BTW women: if you want to fall back on that cliche, don't expect a warm welcome.

Temper

Temper

SUICIDEGIRL

Germany

AUG 14, 2012 12:45 PM

Bitter resentment because the women were honest to you and you didn't get what you thought you "deserved"? Classy.

RudieCantFail

RudieCantFail

I'm lost
January 2006

AUG 14, 2012 02:16 PM

Appropriated from Coyotemike's Gentleman's Guide to the Friend Zone
zoom image

I can't agree with Rydell's advice. If you want a romantic relationship with a woman, and genuine, platonic friendship is not an acceptable outcome to you, then you should be clear about your romantic intentions from the start. If she's not interested, move on. Trying to work one's way into a romantic relationship from a friendship almost never works, is more than a bit manipulative, and usually ends in bad feelings all around.

For the original question-asker:
You just have to dig down, find some courage, put on an air of confidence, like you're King Shit of Fuck Mountain, and then ask her out. If she turns you down because of your being in a wheelchair, she's not worth your trouble anyway. If you don't think of your wheelchair as an issue, then most women won't. You have to believe that you're a worthwhile human being that she'd be lucky to be with, and if she doesn't want you, it's her loss. If you don't start pinning your hopes and dreams on her, then you won't be crushed if she says no.

Brambleberry

Brambleberry

HOPEFUL

Eugene, OR

AUG 14, 2012 02:35 PM

I have to agree with the advice. I immediately get turned off if i can tell a guy isn't being genuine, as for the wheels part, I myself find it ridiculously hot, and view the person as any other guy. To me if the guy is willing to spend time with me he's worth my time and compassion. Yes sometimes it doesn't work the way you want it too. but you have to be prepared for the fact that maybe she is just not into you like that, it just means you haven't found a woman who is right for you. I used to get caught up in all the will he like me, but what about this or that. then I met the one who is right for me, I got drunk at a party and blabbed every last dark, horrible, and highly embarrassing thing to him while balling my eyes out and he just told me every time" meh that's nothing your beautiful and the sweetest girl I know" we have been together since that night. As for some of the comments on this advice column biggrinon't fault women because we don't reciprocate the feelings of the guy. We are allowed to feel how ever we want about a person. It always irritates me when a guy asks me out and I say I'm sorry but I don't feel that way, then he turns to his buddies and calls me a bitch and that he's such a nice guy I don't know why she doesn't dig me yadda yadda. If its meant to be it will fall in place, don't force things let love wash upon you like the tide coming in on a beach. eventually although it may take time it will touch you and grace you with its powerful presence.

mmmsgs

mmmsgs

Minneapolis, MN
August 2005

AUG 14, 2012 07:27 PM

check it xkcd.org comic source

RudieCantFail said:
Appropriated from Coyotemike's Gentleman's Guide to the Friend Zone
zoom image

I can't agree with Rydell's advice. If you want a romantic relationship with a woman, and genuine, platonic friendship is not an acceptable outcome to you, then you should be clear about your romantic intentions from the start. If she's not interested, move on. Trying to work one's way into a romantic relationship from a friendship almost never works, is more than a bit manipulative, and usually ends in bad feelings all around.

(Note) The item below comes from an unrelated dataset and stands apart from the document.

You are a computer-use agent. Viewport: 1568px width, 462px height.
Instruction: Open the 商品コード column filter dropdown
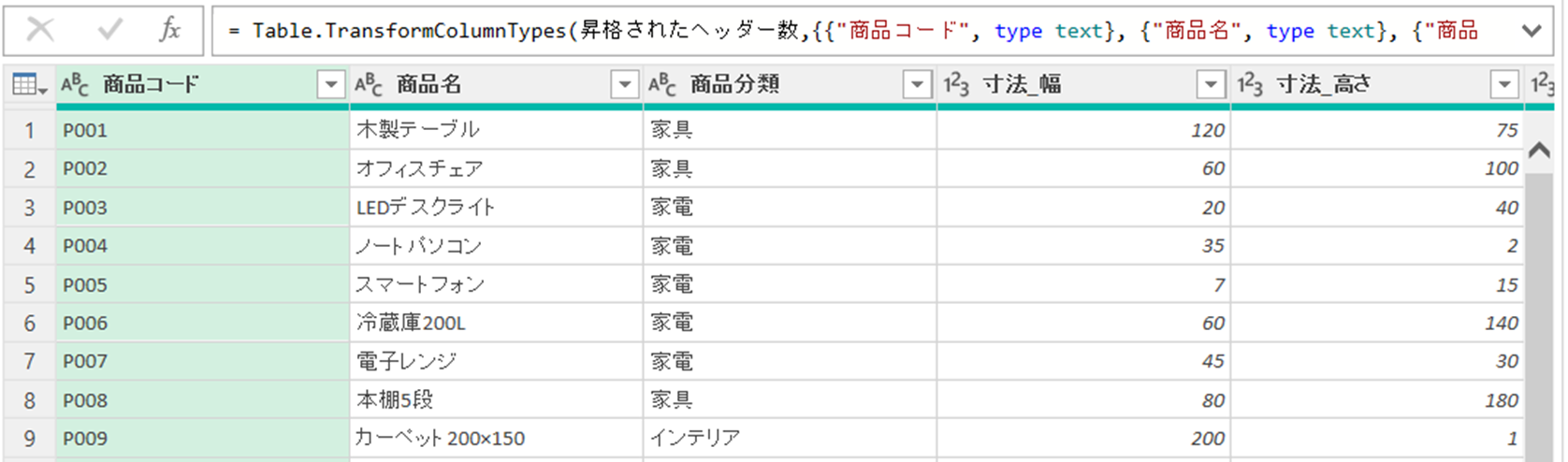[x=330, y=85]
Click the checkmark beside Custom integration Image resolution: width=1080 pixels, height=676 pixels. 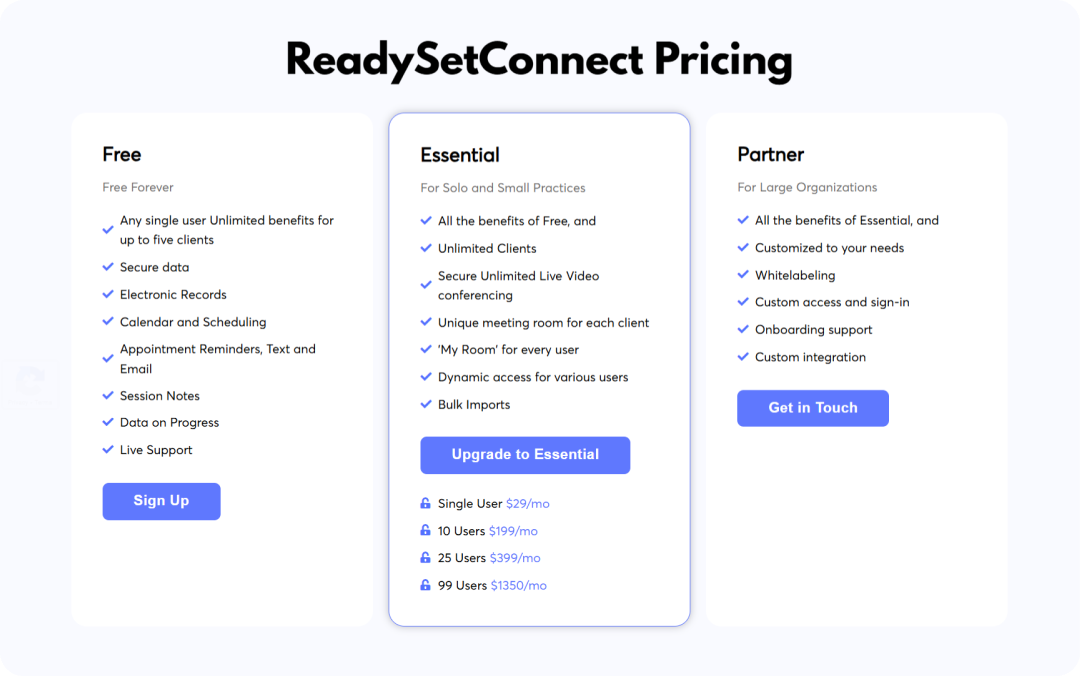pyautogui.click(x=742, y=357)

For the original question-asker:
You just have to dig down, find some courage, put on an air of confidence, like you're King Shit of Fuck Mountain, and then ask her out. If she turns you down because of your being in a wheelchair, she's not worth your trouble anyway. If you don't think of your wheelchair as an issue, then most women won't. You have to believe that you're a worthwhile human being that she'd be lucky to be with, and if she doesn't want you, it's her loss. If you don't start pinning your hopes and dreams on her, then you won't be crushed if she says no.